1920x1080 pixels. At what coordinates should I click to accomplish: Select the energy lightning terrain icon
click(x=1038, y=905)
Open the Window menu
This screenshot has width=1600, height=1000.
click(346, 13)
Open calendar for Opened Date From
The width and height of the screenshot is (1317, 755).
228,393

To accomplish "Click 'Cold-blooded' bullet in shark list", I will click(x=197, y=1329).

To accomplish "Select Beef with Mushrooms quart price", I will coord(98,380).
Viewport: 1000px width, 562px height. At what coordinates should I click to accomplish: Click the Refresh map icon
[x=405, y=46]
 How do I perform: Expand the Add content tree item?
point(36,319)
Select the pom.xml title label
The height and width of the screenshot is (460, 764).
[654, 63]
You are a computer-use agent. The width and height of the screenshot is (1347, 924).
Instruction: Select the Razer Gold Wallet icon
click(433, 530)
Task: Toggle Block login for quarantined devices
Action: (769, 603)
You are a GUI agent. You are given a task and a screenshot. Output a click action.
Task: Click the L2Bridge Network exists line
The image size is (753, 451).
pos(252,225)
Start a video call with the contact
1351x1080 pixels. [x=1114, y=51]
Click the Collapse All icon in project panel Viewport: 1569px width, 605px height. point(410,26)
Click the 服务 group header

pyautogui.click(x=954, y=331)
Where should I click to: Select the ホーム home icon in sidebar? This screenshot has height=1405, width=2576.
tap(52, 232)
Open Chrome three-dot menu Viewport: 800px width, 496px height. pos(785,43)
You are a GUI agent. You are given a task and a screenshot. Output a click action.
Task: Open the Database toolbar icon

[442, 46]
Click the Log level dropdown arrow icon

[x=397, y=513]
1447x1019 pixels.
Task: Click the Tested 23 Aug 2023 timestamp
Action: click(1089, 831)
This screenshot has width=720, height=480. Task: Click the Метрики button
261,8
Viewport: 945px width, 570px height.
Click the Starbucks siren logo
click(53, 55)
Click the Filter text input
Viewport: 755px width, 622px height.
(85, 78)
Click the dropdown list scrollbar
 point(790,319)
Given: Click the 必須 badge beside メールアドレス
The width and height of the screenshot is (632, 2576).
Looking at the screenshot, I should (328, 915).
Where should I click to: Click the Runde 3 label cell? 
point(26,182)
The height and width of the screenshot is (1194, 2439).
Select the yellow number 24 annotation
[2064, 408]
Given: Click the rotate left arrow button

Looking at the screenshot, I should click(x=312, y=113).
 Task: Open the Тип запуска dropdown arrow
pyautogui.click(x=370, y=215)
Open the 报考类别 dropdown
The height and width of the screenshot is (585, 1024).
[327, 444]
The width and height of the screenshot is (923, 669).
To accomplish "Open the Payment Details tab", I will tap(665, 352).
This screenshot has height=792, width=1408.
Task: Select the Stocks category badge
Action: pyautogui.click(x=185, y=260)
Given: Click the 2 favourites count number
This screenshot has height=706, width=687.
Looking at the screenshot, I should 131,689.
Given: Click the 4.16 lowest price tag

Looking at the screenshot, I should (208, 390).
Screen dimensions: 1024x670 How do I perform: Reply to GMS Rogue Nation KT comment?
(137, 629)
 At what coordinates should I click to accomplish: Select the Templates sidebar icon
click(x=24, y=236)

■ ■ ■ ■ ■

EXERCISE PROMPT
Return every line of the listing above without any changes.

RESPONSE TO THIS EXERCISE
1920x1080 pixels. At what coordinates should I click to accomplish: Select the energy lightning terrain icon
click(x=1038, y=905)
Open the Window menu
This screenshot has width=1600, height=1000.
click(346, 13)
Open calendar for Opened Date From
The width and height of the screenshot is (1317, 755).
228,393

To accomplish "Click 'Cold-blooded' bullet in shark list", I will click(x=197, y=1329).

To accomplish "Select Beef with Mushrooms quart price", I will coord(98,380).
Viewport: 1000px width, 562px height. At what coordinates should I click to accomplish: Click the Refresh map icon
[x=405, y=46]
 How do I perform: Expand the Add content tree item?
point(36,319)
Select the pom.xml title label
The height and width of the screenshot is (460, 764).
[654, 63]
You are a computer-use agent. The width and height of the screenshot is (1347, 924).
Instruction: Select the Razer Gold Wallet icon
click(433, 530)
Task: Toggle Block login for quarantined devices
Action: (769, 603)
You are a GUI agent. You are given a task and a screenshot. Output a click action.
Task: Click the L2Bridge Network exists line
The image size is (753, 451).
pos(252,225)
Start a video call with the contact
1351x1080 pixels. [x=1114, y=51]
Click the Collapse All icon in project panel Viewport: 1569px width, 605px height. point(410,26)
Click the 服务 group header

pyautogui.click(x=954, y=331)
Where should I click to: Select the ホーム home icon in sidebar? This screenshot has height=1405, width=2576.
tap(52, 232)
Open Chrome three-dot menu Viewport: 800px width, 496px height. pos(785,43)
You are a GUI agent. You are given a task and a screenshot. Output a click action.
Task: Open the Database toolbar icon

[442, 46]
Click the Log level dropdown arrow icon

[x=397, y=513]
1447x1019 pixels.
Task: Click the Tested 23 Aug 2023 timestamp
Action: click(1089, 831)
This screenshot has width=720, height=480. Task: Click the Метрики button
261,8
Viewport: 945px width, 570px height.
Click the Starbucks siren logo
click(53, 55)
Click the Filter text input
Viewport: 755px width, 622px height.
(85, 78)
Click the dropdown list scrollbar
 point(790,319)
Given: Click the 必須 badge beside メールアドレス
The width and height of the screenshot is (632, 2576).
Looking at the screenshot, I should (328, 915).
Where should I click to: Click the Runde 3 label cell? 
point(26,182)
The height and width of the screenshot is (1194, 2439).
Select the yellow number 24 annotation
[2064, 408]
Given: Click the rotate left arrow button

Looking at the screenshot, I should click(x=312, y=113).
 Task: Open the Тип запуска dropdown arrow
pyautogui.click(x=370, y=215)
Open the 报考类别 dropdown
The height and width of the screenshot is (585, 1024).
[327, 444]
The width and height of the screenshot is (923, 669).
To accomplish "Open the Payment Details tab", I will tap(665, 352).
This screenshot has height=792, width=1408.
Task: Select the Stocks category badge
Action: pyautogui.click(x=185, y=260)
Given: Click the 2 favourites count number
This screenshot has height=706, width=687.
Looking at the screenshot, I should 131,689.
Given: Click the 4.16 lowest price tag

Looking at the screenshot, I should (208, 390).
Screen dimensions: 1024x670 How do I perform: Reply to GMS Rogue Nation KT comment?
(137, 629)
 At what coordinates should I click to accomplish: Select the Templates sidebar icon
click(x=24, y=236)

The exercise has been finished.